The book i’m reviewing is ‘Humanizing Madness – Psychiatry and the Cognitive Neurosciences’ by Dr Niall McLaren. Dr Niall McLaren is described as having been the ‘world’s most isolated psychiatrist’ when he worked in the Kimberley Region in Western Australia. Dr McLaren is straight talking and so his ideas are presented clearly. This book is a presentation of his biocognitive theory which sets out to explain human experience and cognition.
In the first part of the book, Dr Mclaren moves elegantly through the different theoretical models including the biological model, behaviourism, mentalism, the biopsychosocial ‘model’ and classic dualism and discussed why he thinks they cannot provide the answers that psychiatry needs. This section shows McLaren’s profound breadth of knowledge and understanding of the issues that create the limits of psychiatry.
However, before moving on, I would like to make a point about the biopsychosocial model. The biopsychosocial approach is a practical one. When a psychiatrist sees a patient with needs in a number of areas, it is not unreasonable for the psychiatrist to refer to a colleague (e.g. a social worker with a knowledge of sociological theory) when appropriate. There are two reasons that I mention this.
(1) The first one is that it is not necessary for the psychiatrist to have a working sociological model (for instance) for practice but instead it is important to recognise when to call on someone with that expertise to take management forwards. The emphasis is on knowing where things are, rather than necessarily having a working integrated theoretical model.
(2) This leads me neatly onto the next point which is the difference between theory and practice. It would of course be nice to have an integrated biopsychosocial model. By this, I mean a model which we can follow from the genes all the way through the manifestation of behaviour in a cultural context. Indeed it seems essential to psychiatry to have such a model. Nevertheless, psychiatry is a practical as well as theoretical discipline. Whilst theoreticians debate the merits of one model over another, patients in the real world require help. There are a number of approaches that are utilised in this instance. There are approaches based on medical, psychological or social theories (e.g. the monoaminergic hypothesis of mood disorders). There is the empirical approach. Drug A works in this instance. It is not clear why it works but it does and it works effectively. There are also the unmeasured aspects of service provision (e.g. the relationship with the doctor and other members of the care team).
Therefore I would distinguish between the biopsychosocial ‘approach’ and the biopsychosocial model, unless of course it is a model of practice.
Dr McLaren then goes onto discuss his biocognitive model which is presented in a descriptive form which, I think, serves as the higher level framework in which to organise the finer details of this theory. The concept is a brilliant one and has been arrived at both through the process of acquiring clinical acumen and exploration of philosophical texts relevant to psychiatry. He also invokes the works of the brilliant 20th century genius Alan Turing, whose towering achievements have perhaps not reached an appropriate level in the cultural ‘psyche’. McLaren’s model differs from epiphenomenological explanations of inner experience by identifying such experiences as the physiological outcome of the cognitive hardwiring. He also emphasises a postclassical interpretation of mind-brain dualism through the device of symbolism – that is that the neuronal firing patterns can be described both symbolically and in terms of their physical state (e.g. potential, frequency of firing etc). It is the symbolic representation which is irreducible.

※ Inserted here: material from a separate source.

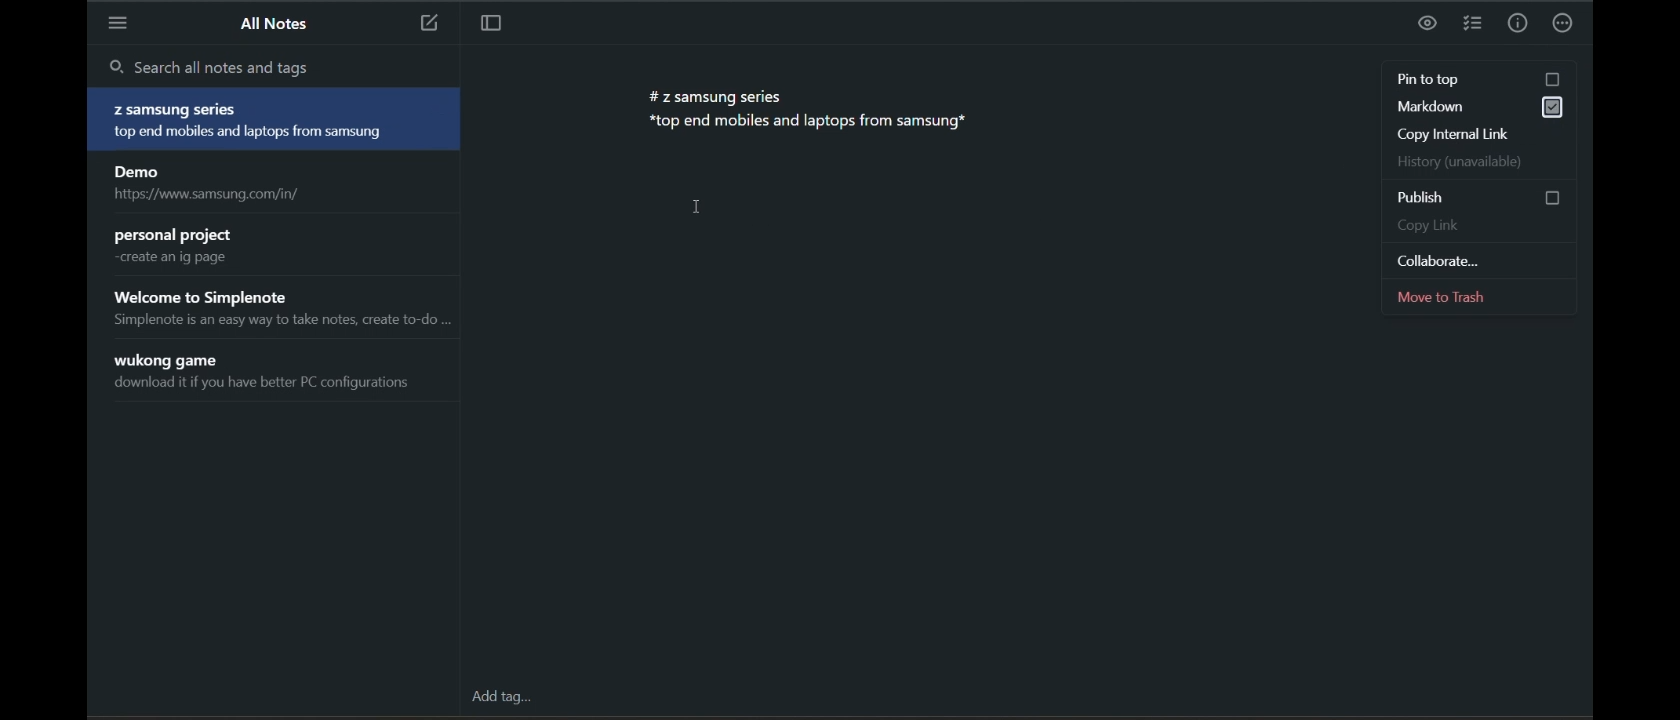 The width and height of the screenshot is (1680, 720). I want to click on #Z samsung series *top end mobiles and laptops from samsung*, so click(276, 121).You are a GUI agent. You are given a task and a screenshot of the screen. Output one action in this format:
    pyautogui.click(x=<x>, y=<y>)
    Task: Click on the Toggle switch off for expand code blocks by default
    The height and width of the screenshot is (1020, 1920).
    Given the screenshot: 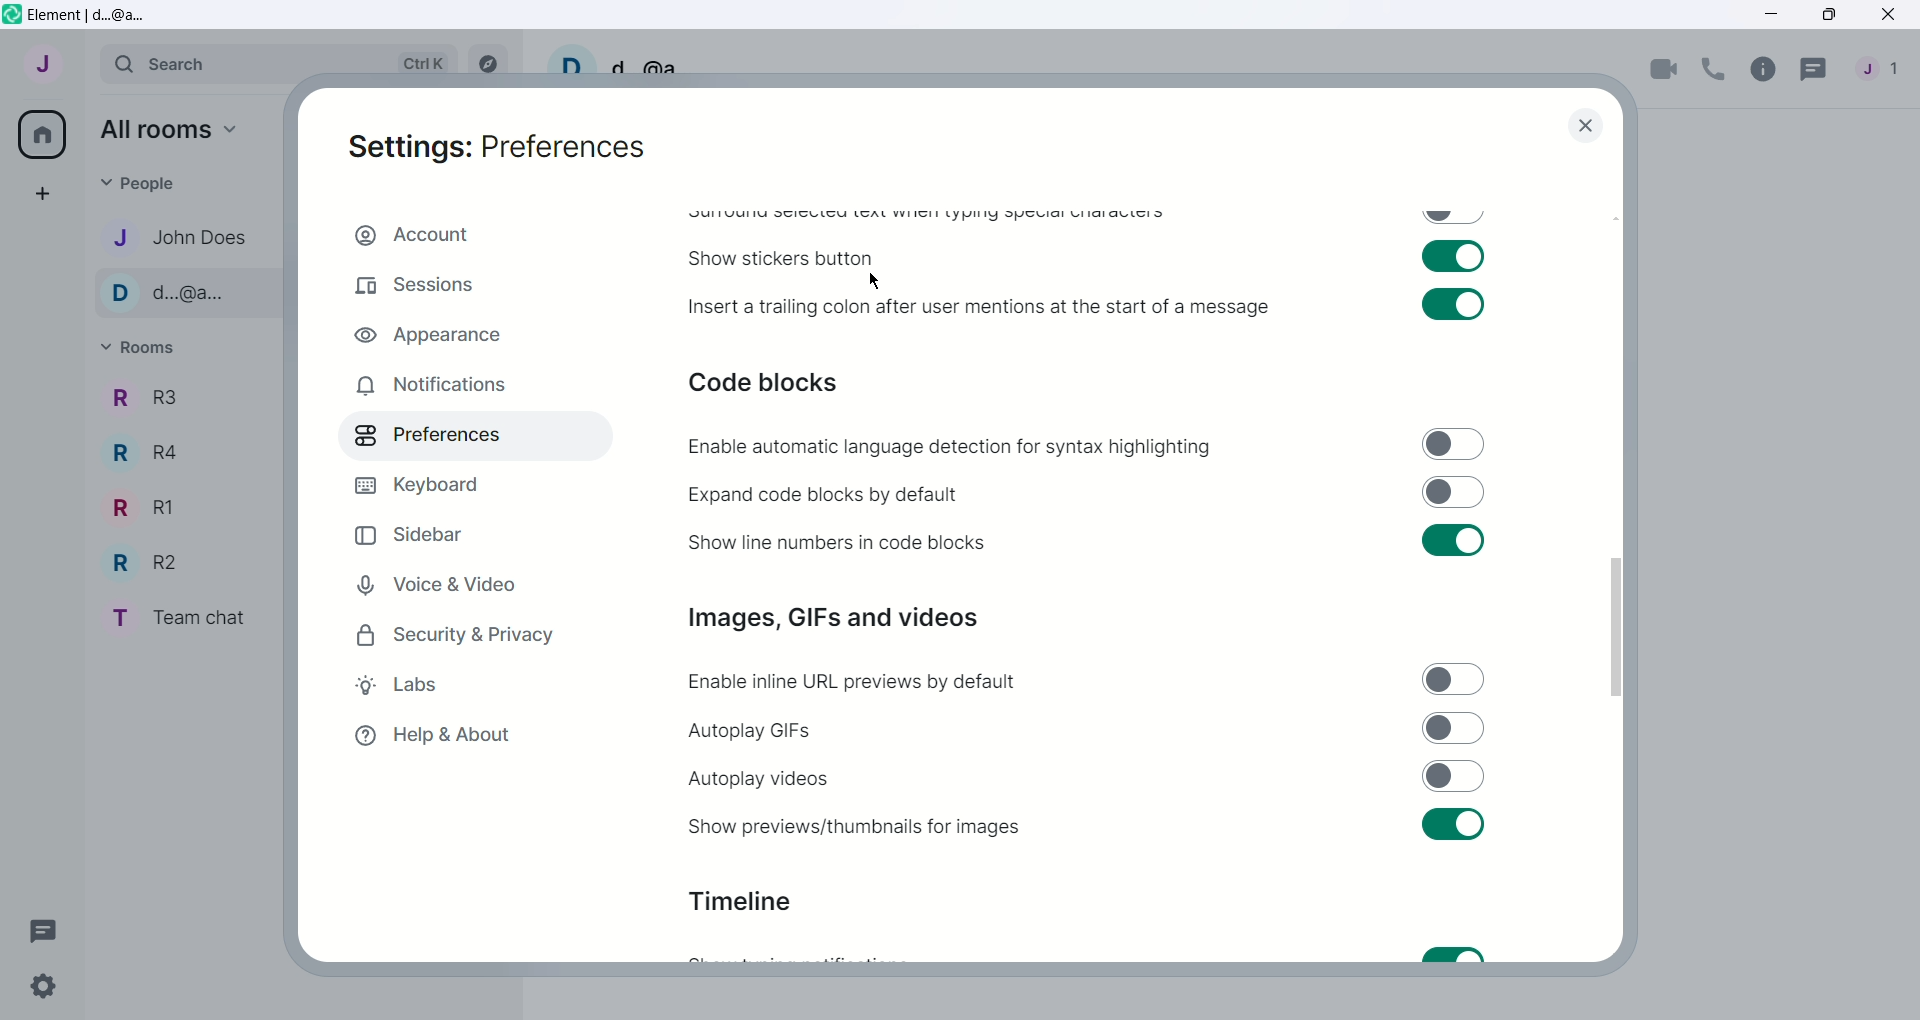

In the final part of the book, McLaren then goes onto to apply the theory to different psychiatric conditions. However he also offers clinical insights into these conditions. Within the last section, there is also one point of discussion. Perhaps there might never be a simple theory that could account for psychiatric conditions because of the very diverse and vast nature of such conditions. Therefore McLaren, in my opinion, focuses on some of the most common psychiatric conditions and again offers a framework perhaps for understanding the more common causes of these conditions although some of these suggestions are perhaps too simplistic. For instance I would support the existence and importance of dissociative conditions although adding that the concept would benefit from improvements in formulation.
McLaren’s biocognitive model and exposition is a brilliant work which sets the scene for the formulation of this model which can be tested. McLaren’s approach is similar to that of Winnicott with a similar utilisation of clinical accumen in combination with theoretical construction and an ability to identity focal points for debate. Indeed I wonder if the creation of a regulative fiction (which I interpret in McLaren’s case as the generation of a complex internal construct involving philosophical enquiry so as to reach a better understanding of the external world) is another method of creating in science and one which is ignored by the scientific establishment without the armour of numbers. If we take this a step further, perhaps Einstein’s ‘regulative fiction’ was such a success precisely because it’s end formulation was the testable E=MC2, rather than the story of how this was arrived at. Similarly for Kekule’s dream-induced structure which was reducible to a chemical formula. The only question is whether a theory of mind/brain will ever become accepted if it isn’t expressed in symbols. In any case, I look forward to the development of McLaren’s biocognitive model.